With 2016 behind us, it’s a great time to take stock. Maybe you already do this and have spent some time over the holidays looking back at your life over the last year, noting what you’re proud of and identifying what you want to continue to work on in the New Year.
If you are in that camp, BRAVO! For myself, I have to say there may have been two or three years in my life when I think I did that effectively.
A year is just too long for me to remember, so I try to do the taking stock thing more regularly. The thought of looking back over a whole year makes me nervous. Did I use my time wisely or did I never get to that goal that I said a year ago was really important to me? I’m just not even sure I want to know. But there is one important exception.
Your Annual Job Review
The year mark is actually perfect timing to reflect on your job, your career and consider your options. Early in my career, I discovered that the year-end timing of the review can be a perfect reminder to turn the tables and review myself, the job and my employer.
I learned this technique from a boss who was clearly overwhelmed and emotionally challenged with the performance review process. Near the end of our first year together, he said, “Here’s what I want you to do. I want you to take this form and fill it out for yourself.” It was pages long and had sections to describe various areas of my performance and rate it on a 10 point scale in every category. Was he kidding? No, he was not. He was a guy who had figured out, with seven direct reports, how to save himself a lot of time.
I did what he asked for three years. He never changed a word and he never altered a rating. I usually did very well and got a nice bonus J.
Along the way, I learned that the process of reviewing myself gave me a great opportunity to ask important questions about how I was doing, whether the job was working for me, and what else I needed to achieve my goals. From then on, I decided to take that approach every year through boss changes and job changes right up until the present. I do that by asking myself ten questions.
10 Questions To Ask About Your Job
- Do I have the resources to get my job done with excellence? This means looking at technology, staffing & budget.
- Do I have a good working network of interpersonal connections within the organization? This means looking at who you know and whether you have support for accomplishing your work objectives.
- Do I have a champion? This means identifying someone or two people within your organization who believe in you and your work.
- Does my work have an impact that is measurable? If you can’t measure your contribution to the organization and the difference you make, that’s a red flag.
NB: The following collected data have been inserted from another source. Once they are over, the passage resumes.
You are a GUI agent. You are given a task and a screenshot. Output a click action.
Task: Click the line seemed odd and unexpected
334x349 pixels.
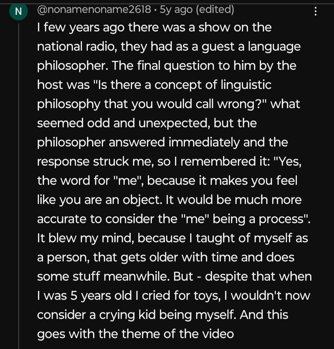(x=147, y=124)
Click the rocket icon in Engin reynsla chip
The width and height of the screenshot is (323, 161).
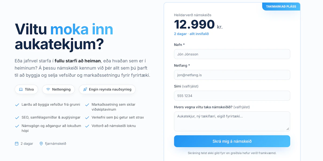(85, 89)
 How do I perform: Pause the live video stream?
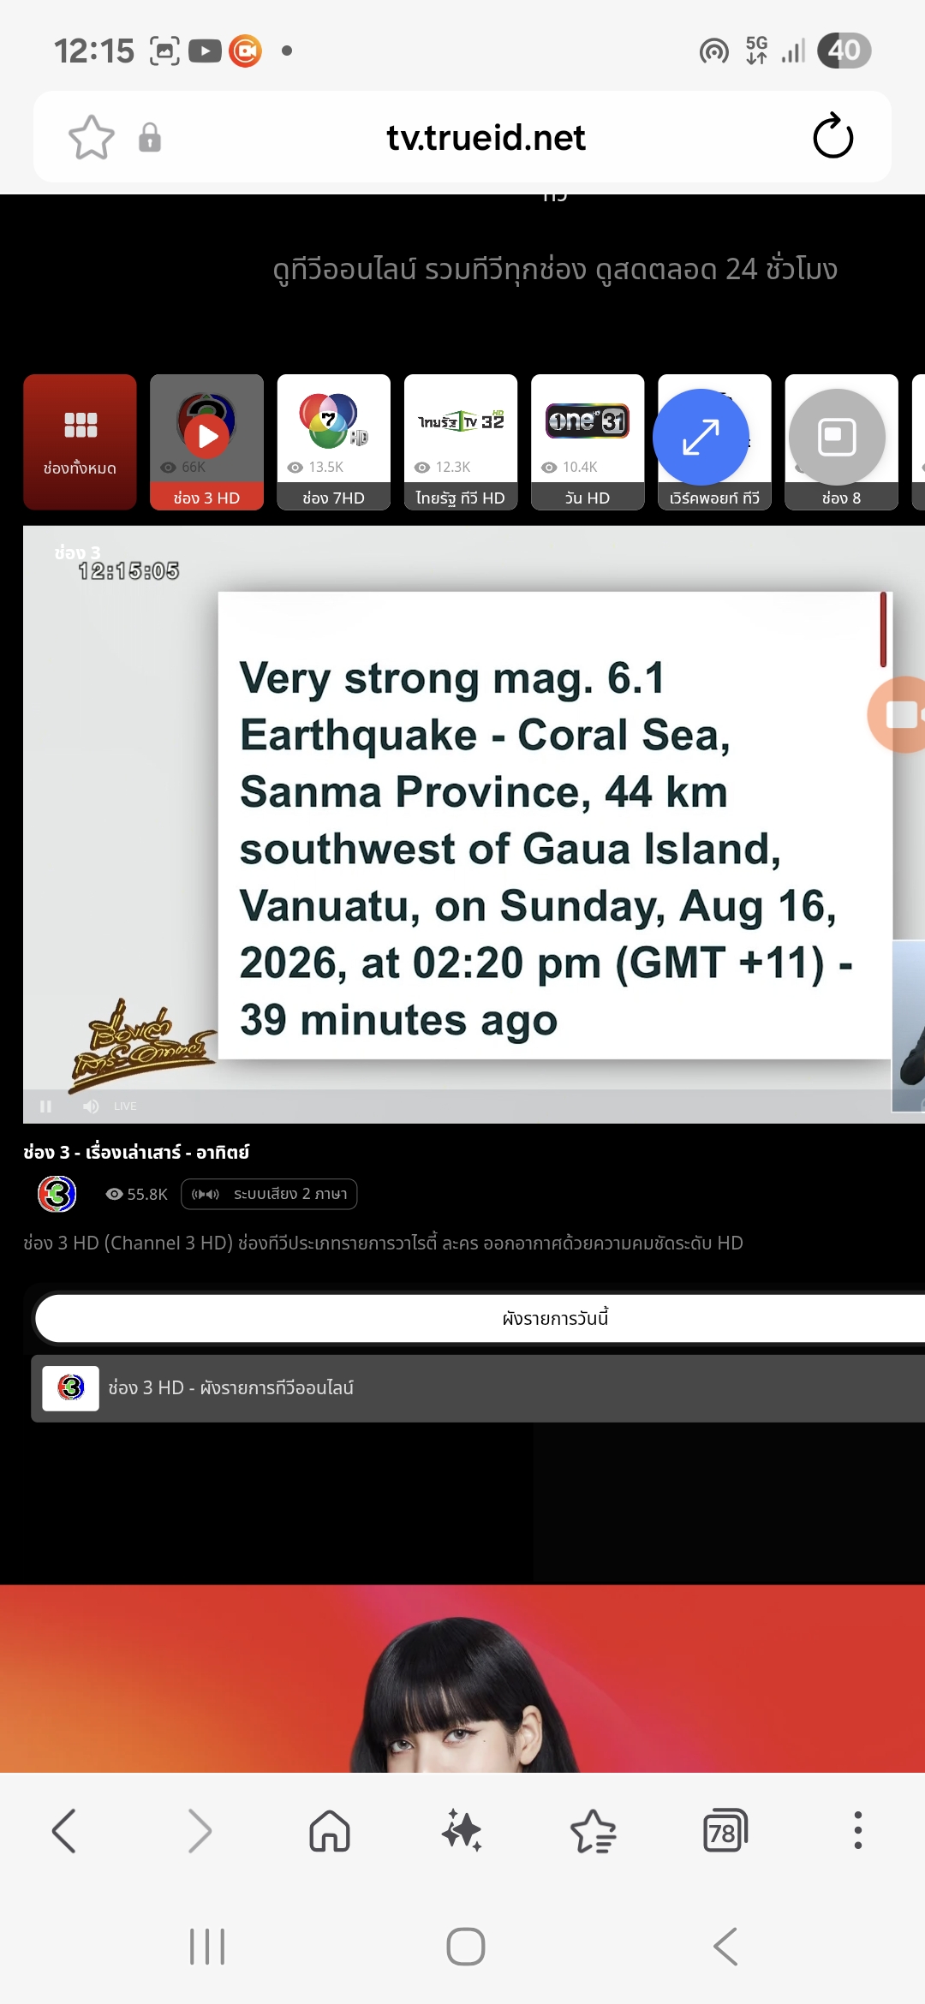pyautogui.click(x=46, y=1106)
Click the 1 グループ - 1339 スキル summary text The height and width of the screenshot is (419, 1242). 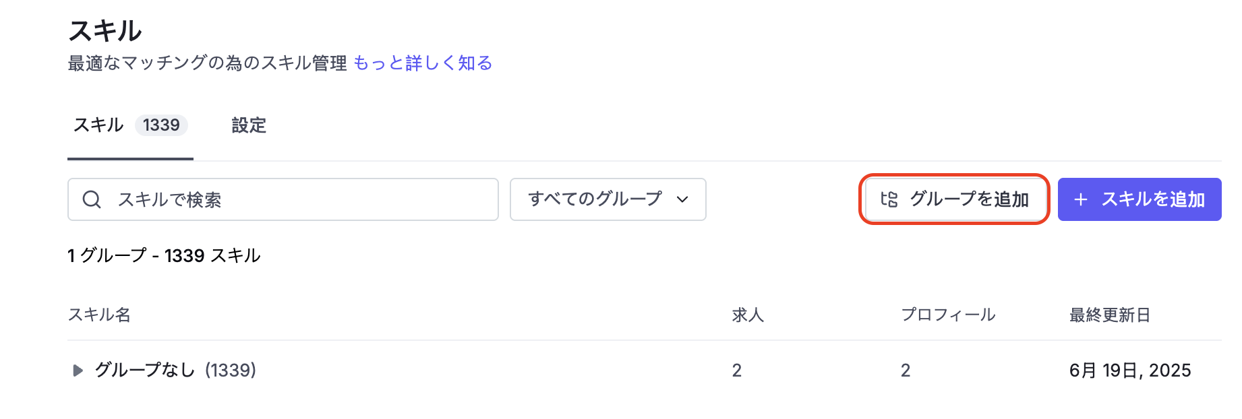click(164, 256)
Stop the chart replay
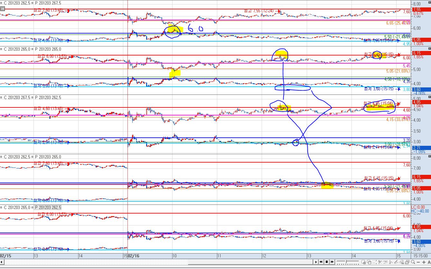 point(327,262)
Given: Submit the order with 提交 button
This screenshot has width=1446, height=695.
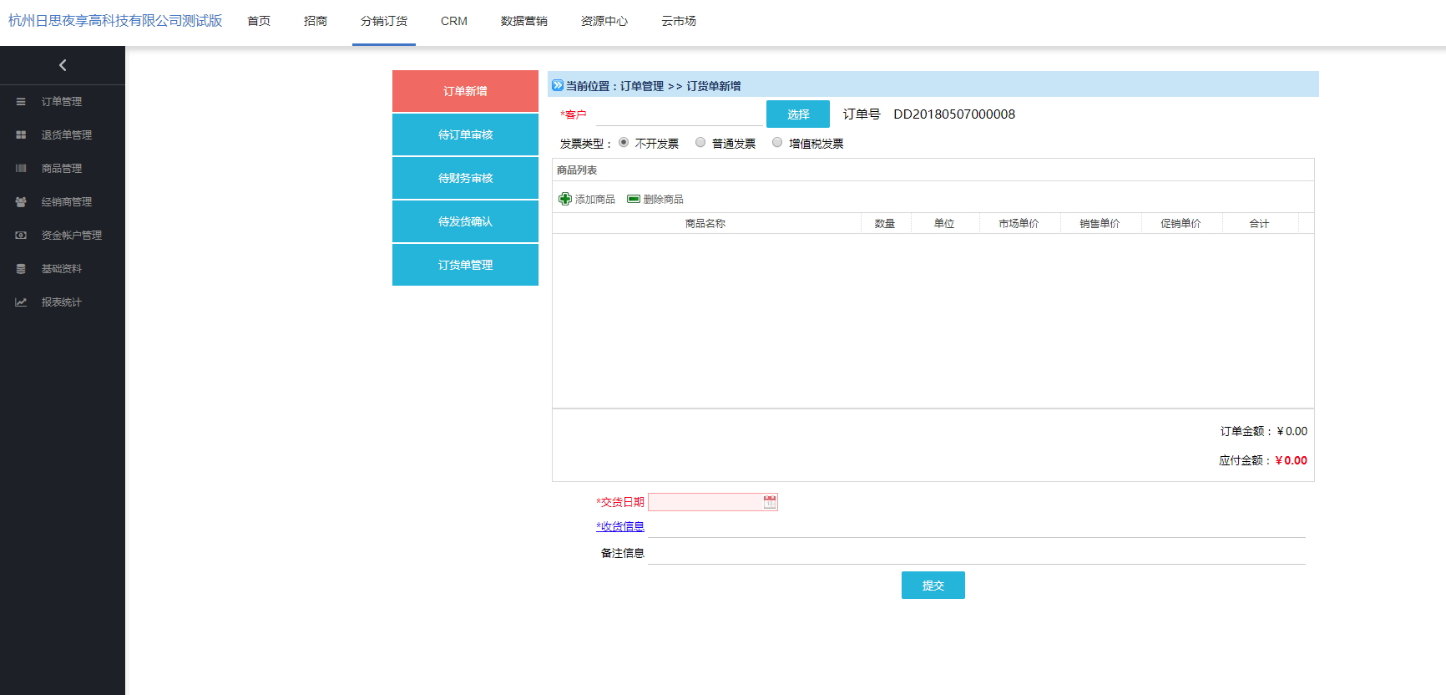Looking at the screenshot, I should (933, 586).
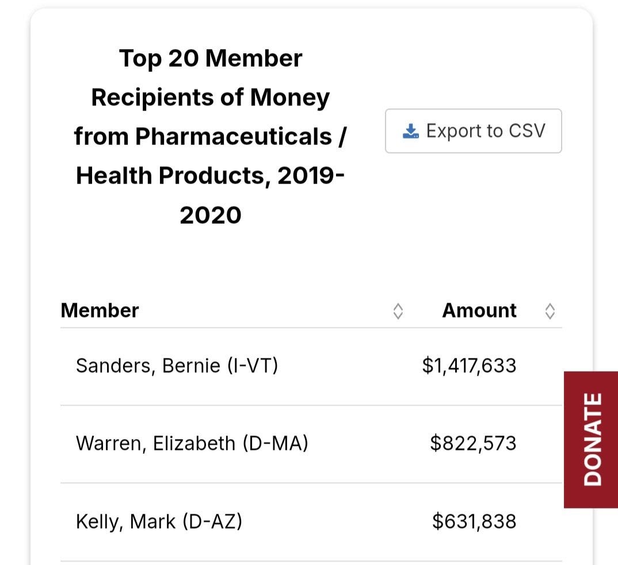Image resolution: width=618 pixels, height=565 pixels.
Task: Click the Mark Kelly table row
Action: pyautogui.click(x=311, y=522)
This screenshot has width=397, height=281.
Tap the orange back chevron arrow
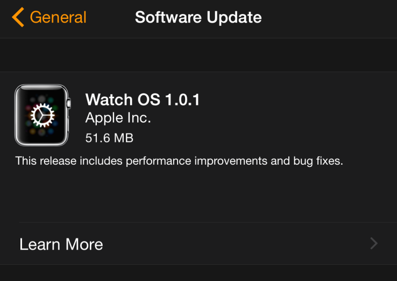(18, 18)
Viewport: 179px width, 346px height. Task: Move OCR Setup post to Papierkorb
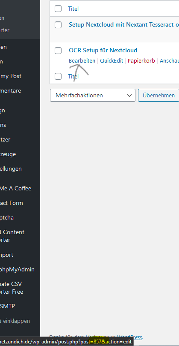[141, 61]
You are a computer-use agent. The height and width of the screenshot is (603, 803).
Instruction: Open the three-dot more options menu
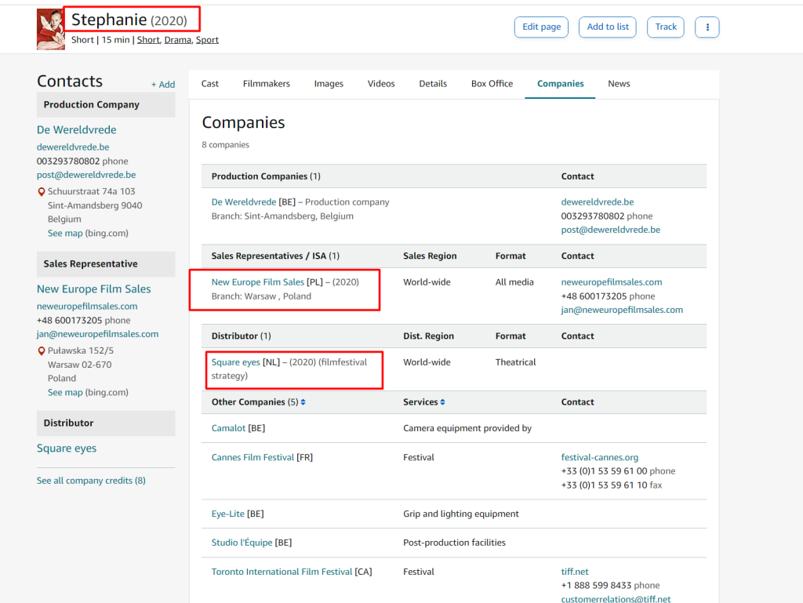(707, 27)
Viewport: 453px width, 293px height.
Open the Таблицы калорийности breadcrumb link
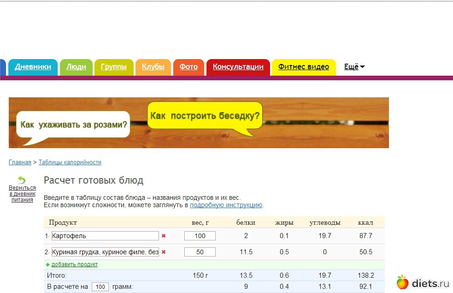[x=70, y=162]
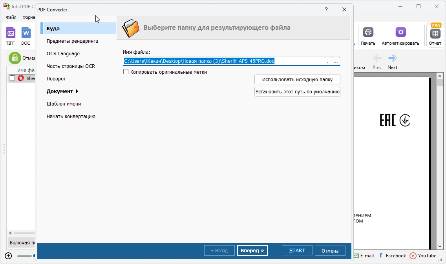Open the PRO Отчет report icon

click(435, 33)
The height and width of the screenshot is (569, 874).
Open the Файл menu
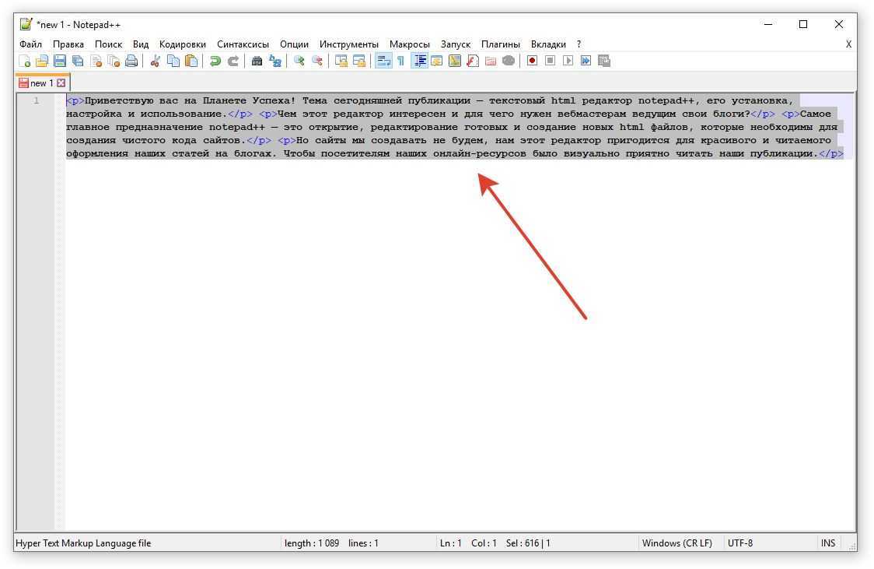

- How does my work contribute to the core mission of the organization? If your role isn’t directly connected to the core mission of the business that’s okay, but you should have certainty that it is valued as important to achieving corporate goals.
- Are my personal values and the corporate mission aligned? If not, you may find yourself uncomfortable and at odds with decisions you don’t control.
- Do I have friends here? This factor has been found by the Gallup Organization’s Employee Engagement Survey to be critical to our job satisfaction.
- Can I get help when I have a problem? Do you feel you are working in a vacuum, or do you have people you can call on when you get stuck?
- Am I challenged? Do you have opportunities to learn and grow? It’s critical that you keep your skills up-to-date, not just for yourself, but so you can offer exceptional performance for your employer.
- How do I feel about coming to work every day? What is your gut saying? This gets at the impact of a negative work environment, a bad boss, or unpleasant co-workers. Don’t ignore this!
At a staff meeting years ago a co-worker remarked, as we began the “good news” wrap up, that she was happy that she no longer felt she had to talk herself out of the car in the morning. Well, that got everyone’s attention!
If you feel even close to that way about your job – make 2017 the year you make a change.